- City: Fort William, Ontario, Canada
- League: Thunder Bay Junior A Hockey League Thunder Bay Junior B Hockey League
- Operated: 1935-1978
- Home arena: Fort William Gardens
- Colours: Red, Blue, White
- Head coach: Unknown

Franchise history
- 1935-1943: Fort William Columbus Club
- 1943-1946: Fort William Columbus Club Millers
- 1946-1949: Fort William Columbus Club Canadiens
- 1949-1968: Fort William Canadiens
- 1968-1978: Fort William Canadians

Previous franchise history
- 1978: merged with Degagne Hurricanes and Thunder Bay Beavers

= Fort William Canadians =

Canadian junior ice hockey team

The Fort William Canadians were a junior ice hockey team based in Fort William, Ontario, Canada.
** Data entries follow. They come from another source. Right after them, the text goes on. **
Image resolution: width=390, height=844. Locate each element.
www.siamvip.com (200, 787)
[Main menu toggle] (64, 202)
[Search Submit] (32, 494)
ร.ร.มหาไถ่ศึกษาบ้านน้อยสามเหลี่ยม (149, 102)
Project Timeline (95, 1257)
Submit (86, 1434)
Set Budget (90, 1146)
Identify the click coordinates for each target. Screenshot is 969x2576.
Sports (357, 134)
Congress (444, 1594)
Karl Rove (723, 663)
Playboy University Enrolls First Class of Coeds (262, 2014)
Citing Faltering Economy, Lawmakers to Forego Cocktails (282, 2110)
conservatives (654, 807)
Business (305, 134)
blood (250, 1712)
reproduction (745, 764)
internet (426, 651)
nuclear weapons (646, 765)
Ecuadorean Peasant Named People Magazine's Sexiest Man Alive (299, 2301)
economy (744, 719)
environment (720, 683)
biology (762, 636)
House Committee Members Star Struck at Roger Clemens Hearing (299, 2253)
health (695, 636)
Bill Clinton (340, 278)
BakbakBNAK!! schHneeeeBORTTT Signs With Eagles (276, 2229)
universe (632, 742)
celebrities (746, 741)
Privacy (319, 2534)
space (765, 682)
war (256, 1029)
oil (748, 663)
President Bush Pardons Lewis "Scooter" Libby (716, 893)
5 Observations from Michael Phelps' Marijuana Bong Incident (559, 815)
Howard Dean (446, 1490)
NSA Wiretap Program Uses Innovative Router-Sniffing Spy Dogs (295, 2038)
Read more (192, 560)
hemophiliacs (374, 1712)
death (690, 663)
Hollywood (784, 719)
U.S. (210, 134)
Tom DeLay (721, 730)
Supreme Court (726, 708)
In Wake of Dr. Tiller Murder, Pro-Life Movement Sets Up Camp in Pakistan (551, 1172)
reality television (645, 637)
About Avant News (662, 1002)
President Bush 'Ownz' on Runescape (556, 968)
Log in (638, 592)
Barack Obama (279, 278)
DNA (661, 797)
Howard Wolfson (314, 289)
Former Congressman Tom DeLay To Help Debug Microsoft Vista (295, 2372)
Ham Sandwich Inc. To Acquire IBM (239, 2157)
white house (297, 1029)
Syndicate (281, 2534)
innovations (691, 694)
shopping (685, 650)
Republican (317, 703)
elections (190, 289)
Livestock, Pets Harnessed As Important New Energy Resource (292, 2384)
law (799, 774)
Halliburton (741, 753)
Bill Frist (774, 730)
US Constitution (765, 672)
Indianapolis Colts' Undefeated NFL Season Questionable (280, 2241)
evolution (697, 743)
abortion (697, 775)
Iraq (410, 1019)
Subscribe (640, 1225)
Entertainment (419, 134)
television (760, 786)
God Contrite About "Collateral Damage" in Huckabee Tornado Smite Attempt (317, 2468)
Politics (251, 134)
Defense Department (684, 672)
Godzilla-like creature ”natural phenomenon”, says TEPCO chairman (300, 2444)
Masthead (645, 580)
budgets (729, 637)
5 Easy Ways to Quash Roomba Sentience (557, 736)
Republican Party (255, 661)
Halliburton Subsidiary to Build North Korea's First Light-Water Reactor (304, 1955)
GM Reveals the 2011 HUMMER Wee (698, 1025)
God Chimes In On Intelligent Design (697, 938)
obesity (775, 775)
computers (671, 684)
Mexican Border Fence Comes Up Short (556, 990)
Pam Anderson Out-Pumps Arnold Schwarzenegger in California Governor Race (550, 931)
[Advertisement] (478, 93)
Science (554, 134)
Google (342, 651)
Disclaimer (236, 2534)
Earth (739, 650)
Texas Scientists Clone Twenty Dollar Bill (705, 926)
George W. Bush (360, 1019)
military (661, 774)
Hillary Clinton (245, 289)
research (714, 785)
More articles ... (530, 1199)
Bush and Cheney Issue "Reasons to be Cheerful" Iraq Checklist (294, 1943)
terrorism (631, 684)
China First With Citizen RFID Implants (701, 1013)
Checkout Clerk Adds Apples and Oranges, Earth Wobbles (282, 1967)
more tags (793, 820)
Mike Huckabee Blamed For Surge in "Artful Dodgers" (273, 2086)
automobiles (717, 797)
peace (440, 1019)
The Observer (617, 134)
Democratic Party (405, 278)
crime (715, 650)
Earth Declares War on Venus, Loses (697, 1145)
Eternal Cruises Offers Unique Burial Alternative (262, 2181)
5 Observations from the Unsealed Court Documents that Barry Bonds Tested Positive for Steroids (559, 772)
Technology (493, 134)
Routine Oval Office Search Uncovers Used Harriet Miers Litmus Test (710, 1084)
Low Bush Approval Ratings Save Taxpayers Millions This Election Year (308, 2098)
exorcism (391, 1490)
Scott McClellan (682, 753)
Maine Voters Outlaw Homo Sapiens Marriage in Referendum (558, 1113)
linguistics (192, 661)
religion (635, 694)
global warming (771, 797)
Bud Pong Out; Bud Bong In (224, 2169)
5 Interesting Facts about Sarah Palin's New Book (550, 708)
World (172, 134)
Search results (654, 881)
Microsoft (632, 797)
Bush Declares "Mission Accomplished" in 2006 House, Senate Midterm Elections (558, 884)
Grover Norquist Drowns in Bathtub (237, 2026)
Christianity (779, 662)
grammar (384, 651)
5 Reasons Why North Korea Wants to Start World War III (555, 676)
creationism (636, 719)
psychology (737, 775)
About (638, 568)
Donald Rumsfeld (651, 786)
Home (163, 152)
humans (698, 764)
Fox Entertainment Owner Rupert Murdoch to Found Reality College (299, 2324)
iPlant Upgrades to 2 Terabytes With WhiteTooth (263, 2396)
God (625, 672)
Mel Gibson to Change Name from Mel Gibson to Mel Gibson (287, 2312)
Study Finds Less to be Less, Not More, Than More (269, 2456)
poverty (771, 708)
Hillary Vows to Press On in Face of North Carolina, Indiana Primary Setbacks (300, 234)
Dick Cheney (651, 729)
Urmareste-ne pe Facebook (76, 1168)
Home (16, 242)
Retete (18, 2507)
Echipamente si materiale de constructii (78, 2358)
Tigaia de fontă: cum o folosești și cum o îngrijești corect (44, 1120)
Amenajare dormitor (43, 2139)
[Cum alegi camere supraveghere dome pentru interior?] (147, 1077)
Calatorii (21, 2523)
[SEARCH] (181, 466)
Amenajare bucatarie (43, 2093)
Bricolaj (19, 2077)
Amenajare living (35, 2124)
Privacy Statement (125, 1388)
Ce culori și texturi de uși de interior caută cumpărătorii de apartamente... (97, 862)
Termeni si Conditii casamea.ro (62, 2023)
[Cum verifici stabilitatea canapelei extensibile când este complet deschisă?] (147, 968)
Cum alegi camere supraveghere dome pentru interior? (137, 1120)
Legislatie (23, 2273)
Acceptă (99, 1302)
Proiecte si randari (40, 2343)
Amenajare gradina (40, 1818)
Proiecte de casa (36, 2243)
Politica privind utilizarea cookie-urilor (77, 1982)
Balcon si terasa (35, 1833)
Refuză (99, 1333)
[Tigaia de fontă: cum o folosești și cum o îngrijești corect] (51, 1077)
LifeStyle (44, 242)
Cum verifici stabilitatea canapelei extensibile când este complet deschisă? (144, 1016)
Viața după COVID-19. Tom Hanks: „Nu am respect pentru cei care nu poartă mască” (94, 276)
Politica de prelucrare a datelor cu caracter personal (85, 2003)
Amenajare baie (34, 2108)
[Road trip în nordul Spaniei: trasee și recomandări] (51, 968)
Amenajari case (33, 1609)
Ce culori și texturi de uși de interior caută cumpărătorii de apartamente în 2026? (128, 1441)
The Canadians were members of the Thunder Bay Junior A Hockey League and were Abbott Cup finalists three times. For a while, the Fort William Canadiens were a development club for the National Hockey League's Montreal Canadiens.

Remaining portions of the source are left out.